Reproduce the data verbatim from the line with "This screenshot has width=2108, height=1124." up to and including the line with "Looking at the screenshot, I should [4, 4].", and return nothing else.

++++++++++

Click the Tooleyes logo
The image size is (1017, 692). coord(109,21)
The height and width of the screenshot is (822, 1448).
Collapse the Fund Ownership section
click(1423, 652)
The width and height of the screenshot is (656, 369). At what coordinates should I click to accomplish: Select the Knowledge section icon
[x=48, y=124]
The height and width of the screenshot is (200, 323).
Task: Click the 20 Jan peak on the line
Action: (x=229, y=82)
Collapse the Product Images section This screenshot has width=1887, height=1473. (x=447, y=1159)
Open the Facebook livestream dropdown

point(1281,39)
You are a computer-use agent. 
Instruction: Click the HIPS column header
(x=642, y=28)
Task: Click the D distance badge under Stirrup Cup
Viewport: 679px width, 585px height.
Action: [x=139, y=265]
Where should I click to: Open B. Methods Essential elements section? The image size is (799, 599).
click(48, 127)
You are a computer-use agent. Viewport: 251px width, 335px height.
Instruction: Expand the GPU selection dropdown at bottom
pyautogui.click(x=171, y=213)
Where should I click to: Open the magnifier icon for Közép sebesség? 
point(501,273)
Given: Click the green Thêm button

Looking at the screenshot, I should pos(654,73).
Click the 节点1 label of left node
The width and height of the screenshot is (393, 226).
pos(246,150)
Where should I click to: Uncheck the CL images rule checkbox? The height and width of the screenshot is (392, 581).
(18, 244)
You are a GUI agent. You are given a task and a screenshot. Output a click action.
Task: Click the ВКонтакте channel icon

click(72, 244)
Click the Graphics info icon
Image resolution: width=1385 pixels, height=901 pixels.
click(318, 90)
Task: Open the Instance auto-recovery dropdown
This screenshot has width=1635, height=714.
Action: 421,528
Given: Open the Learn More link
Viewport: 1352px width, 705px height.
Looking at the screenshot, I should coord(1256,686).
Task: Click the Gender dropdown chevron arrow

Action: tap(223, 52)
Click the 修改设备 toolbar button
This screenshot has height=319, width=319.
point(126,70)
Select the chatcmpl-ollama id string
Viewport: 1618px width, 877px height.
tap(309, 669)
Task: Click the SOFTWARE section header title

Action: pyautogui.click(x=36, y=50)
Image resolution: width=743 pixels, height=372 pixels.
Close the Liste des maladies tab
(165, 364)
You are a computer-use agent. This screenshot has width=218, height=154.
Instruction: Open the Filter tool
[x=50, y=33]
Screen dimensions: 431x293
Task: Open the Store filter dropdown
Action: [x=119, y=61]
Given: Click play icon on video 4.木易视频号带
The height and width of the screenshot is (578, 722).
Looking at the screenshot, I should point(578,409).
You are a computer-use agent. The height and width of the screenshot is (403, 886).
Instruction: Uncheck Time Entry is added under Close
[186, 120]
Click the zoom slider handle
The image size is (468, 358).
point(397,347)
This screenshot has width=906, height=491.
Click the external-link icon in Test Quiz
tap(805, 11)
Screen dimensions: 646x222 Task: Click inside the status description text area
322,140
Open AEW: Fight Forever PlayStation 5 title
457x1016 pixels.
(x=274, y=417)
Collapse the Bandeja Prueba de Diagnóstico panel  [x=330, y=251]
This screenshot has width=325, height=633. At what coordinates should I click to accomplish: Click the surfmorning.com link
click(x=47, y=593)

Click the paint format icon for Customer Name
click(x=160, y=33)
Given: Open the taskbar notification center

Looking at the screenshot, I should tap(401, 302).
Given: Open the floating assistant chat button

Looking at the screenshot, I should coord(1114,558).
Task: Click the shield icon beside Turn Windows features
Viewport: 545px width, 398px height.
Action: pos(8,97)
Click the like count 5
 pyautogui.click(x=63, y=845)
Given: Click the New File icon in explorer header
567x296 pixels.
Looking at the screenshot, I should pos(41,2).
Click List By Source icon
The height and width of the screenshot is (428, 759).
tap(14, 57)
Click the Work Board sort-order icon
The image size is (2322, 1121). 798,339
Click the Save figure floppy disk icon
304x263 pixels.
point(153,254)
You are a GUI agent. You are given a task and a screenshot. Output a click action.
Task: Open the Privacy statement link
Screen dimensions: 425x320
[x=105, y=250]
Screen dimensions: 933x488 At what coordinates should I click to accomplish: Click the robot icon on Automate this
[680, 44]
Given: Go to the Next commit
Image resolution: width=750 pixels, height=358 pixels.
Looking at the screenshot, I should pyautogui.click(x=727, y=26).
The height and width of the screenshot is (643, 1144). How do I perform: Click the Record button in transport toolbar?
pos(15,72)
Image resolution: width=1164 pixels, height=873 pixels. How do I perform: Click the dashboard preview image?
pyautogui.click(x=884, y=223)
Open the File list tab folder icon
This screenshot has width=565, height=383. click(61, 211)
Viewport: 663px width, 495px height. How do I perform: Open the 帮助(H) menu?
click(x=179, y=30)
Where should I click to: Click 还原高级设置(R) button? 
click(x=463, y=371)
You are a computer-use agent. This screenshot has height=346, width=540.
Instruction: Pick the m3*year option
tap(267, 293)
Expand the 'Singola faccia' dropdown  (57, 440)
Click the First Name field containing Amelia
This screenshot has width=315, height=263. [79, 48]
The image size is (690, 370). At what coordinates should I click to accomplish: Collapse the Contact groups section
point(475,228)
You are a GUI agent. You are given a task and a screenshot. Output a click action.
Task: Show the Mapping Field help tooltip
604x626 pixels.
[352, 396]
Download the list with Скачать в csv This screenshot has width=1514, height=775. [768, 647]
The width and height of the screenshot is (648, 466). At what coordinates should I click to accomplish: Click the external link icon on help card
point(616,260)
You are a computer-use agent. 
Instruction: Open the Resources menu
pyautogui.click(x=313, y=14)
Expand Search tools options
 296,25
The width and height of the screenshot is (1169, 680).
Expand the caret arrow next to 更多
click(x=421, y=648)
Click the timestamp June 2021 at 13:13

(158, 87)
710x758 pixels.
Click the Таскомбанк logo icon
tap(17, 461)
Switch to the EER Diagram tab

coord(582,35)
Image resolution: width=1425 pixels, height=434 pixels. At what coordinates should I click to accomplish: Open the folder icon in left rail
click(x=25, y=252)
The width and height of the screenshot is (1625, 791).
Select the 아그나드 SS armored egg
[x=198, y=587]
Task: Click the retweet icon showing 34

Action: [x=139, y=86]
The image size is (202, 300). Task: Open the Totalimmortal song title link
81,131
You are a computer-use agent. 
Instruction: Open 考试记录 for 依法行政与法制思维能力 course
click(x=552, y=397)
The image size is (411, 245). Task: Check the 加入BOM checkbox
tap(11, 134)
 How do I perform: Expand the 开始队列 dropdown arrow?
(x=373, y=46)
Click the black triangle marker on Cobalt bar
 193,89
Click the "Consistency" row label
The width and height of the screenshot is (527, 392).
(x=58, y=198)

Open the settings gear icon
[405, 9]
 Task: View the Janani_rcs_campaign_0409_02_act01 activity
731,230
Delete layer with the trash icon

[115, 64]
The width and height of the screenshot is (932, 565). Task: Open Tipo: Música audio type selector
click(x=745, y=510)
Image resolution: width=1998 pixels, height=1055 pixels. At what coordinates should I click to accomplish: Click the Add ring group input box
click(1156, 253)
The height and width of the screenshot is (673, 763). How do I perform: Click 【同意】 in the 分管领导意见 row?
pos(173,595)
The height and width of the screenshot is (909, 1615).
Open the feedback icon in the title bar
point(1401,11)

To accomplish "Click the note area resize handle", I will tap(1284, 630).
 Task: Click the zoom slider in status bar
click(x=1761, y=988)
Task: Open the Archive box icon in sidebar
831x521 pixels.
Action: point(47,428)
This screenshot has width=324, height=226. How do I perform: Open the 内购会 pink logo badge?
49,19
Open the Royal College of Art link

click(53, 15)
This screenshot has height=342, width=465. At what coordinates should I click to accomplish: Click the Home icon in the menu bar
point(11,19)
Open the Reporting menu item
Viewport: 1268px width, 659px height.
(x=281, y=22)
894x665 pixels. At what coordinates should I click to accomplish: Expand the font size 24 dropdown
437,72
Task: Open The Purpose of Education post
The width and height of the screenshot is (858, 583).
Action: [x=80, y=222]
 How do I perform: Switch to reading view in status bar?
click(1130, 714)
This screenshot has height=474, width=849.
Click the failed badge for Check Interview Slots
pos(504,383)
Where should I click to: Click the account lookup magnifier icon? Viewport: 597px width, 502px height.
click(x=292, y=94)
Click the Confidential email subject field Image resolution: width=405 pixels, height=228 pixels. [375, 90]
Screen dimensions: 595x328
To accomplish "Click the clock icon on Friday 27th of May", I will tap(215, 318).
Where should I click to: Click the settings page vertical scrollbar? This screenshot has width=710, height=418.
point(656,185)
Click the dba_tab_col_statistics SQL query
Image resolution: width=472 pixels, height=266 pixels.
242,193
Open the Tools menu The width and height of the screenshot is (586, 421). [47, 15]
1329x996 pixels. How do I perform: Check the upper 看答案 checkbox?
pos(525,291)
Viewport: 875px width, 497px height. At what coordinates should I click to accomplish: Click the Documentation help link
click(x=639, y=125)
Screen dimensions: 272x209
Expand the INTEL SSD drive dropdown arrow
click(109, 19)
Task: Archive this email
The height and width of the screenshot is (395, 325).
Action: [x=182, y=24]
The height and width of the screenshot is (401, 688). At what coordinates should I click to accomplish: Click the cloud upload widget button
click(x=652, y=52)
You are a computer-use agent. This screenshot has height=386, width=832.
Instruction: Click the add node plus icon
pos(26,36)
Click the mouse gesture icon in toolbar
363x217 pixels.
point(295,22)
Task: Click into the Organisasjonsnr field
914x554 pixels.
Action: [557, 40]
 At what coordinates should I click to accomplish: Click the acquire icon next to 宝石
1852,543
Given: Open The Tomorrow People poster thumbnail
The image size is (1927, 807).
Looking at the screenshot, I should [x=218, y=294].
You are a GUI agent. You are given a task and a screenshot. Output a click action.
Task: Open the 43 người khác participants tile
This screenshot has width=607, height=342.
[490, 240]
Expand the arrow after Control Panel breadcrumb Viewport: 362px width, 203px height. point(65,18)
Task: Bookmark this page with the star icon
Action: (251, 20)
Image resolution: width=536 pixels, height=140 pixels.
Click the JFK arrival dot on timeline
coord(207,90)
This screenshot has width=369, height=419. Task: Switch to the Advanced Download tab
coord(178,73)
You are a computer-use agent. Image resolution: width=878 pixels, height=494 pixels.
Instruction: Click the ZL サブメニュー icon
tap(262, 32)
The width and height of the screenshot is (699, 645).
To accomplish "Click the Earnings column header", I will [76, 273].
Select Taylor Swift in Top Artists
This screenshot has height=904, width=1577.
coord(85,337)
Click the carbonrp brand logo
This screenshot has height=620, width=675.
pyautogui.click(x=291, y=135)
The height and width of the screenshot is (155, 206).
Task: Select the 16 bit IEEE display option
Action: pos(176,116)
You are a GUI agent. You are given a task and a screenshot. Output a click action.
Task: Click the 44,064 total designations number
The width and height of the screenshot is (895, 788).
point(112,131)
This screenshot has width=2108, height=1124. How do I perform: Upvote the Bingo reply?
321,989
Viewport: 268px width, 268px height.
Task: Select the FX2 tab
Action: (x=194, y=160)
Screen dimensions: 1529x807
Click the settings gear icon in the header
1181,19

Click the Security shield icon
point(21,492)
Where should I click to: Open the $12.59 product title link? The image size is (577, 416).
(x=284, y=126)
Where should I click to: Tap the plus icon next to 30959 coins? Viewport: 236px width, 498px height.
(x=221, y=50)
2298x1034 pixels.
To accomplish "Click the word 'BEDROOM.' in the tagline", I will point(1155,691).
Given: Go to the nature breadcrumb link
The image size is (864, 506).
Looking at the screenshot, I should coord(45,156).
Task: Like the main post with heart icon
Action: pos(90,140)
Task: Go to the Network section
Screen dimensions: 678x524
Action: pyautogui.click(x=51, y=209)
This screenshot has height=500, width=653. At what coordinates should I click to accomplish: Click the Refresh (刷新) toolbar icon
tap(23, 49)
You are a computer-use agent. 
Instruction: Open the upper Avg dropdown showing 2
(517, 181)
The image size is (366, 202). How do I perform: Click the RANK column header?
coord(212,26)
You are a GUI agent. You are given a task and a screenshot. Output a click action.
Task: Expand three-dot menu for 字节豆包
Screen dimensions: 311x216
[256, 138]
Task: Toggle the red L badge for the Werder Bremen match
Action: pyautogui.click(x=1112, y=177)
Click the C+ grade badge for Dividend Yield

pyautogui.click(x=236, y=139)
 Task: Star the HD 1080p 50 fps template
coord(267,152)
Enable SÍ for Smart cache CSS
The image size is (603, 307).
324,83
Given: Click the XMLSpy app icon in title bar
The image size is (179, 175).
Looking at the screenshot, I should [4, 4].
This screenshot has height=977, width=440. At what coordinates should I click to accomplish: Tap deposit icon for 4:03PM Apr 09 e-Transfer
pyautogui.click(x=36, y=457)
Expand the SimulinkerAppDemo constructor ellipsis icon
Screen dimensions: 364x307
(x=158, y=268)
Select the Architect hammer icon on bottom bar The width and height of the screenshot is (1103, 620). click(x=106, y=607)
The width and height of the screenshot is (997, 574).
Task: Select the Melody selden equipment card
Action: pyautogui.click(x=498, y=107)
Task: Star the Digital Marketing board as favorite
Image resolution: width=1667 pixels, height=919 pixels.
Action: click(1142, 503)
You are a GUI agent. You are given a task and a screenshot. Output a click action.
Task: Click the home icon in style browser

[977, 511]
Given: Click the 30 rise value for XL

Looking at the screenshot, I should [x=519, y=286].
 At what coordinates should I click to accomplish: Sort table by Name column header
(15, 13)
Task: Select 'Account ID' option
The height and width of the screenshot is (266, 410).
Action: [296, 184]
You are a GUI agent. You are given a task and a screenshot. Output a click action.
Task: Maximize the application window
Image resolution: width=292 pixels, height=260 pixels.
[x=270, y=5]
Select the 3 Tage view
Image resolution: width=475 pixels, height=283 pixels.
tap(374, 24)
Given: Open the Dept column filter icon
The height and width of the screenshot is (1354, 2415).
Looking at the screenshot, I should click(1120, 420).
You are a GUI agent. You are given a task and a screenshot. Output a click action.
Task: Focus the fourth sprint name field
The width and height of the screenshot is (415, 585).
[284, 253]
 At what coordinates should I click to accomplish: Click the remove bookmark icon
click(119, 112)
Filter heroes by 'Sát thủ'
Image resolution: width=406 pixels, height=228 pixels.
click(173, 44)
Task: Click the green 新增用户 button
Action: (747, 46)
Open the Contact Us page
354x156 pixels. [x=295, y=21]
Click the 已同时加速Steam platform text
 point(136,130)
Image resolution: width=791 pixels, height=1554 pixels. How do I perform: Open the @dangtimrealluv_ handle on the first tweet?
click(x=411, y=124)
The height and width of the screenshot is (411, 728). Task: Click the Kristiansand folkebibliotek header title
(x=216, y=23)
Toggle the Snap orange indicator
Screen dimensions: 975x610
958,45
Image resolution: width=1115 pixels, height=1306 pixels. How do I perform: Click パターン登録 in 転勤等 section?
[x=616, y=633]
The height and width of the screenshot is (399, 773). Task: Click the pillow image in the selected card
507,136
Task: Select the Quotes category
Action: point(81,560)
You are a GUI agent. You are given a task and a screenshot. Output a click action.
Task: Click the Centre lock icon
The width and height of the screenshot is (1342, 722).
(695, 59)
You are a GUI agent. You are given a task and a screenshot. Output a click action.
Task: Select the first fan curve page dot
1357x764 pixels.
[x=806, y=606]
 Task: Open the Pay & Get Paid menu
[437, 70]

++++++++++

- **Written reply**:
This screenshot has width=2108, height=1124. How do I perform: Upvote the Bingo reply?
321,989
Viewport: 268px width, 268px height.
Task: Select the FX2 tab
Action: (x=194, y=160)
Screen dimensions: 1529x807
Click the settings gear icon in the header
1181,19

Click the Security shield icon
point(21,492)
Where should I click to: Open the $12.59 product title link? The image size is (577, 416).
(x=284, y=126)
Where should I click to: Tap the plus icon next to 30959 coins? Viewport: 236px width, 498px height.
(x=221, y=50)
2298x1034 pixels.
To accomplish "Click the word 'BEDROOM.' in the tagline", I will point(1155,691).
Given: Go to the nature breadcrumb link
The image size is (864, 506).
Looking at the screenshot, I should coord(45,156).
Task: Like the main post with heart icon
Action: pos(90,140)
Task: Go to the Network section
Screen dimensions: 678x524
Action: pyautogui.click(x=51, y=209)
This screenshot has height=500, width=653. At what coordinates should I click to accomplish: Click the Refresh (刷新) toolbar icon
tap(23, 49)
You are a computer-use agent. 
Instruction: Open the upper Avg dropdown showing 2
(517, 181)
The image size is (366, 202). How do I perform: Click the RANK column header?
coord(212,26)
You are a GUI agent. You are given a task and a screenshot. Output a click action.
Task: Expand three-dot menu for 字节豆包
Screen dimensions: 311x216
[256, 138]
Task: Toggle the red L badge for the Werder Bremen match
Action: pyautogui.click(x=1112, y=177)
Click the C+ grade badge for Dividend Yield

pyautogui.click(x=236, y=139)
 Task: Star the HD 1080p 50 fps template
coord(267,152)
Enable SÍ for Smart cache CSS
The image size is (603, 307).
324,83
Given: Click the XMLSpy app icon in title bar
The image size is (179, 175).
Looking at the screenshot, I should [4, 4].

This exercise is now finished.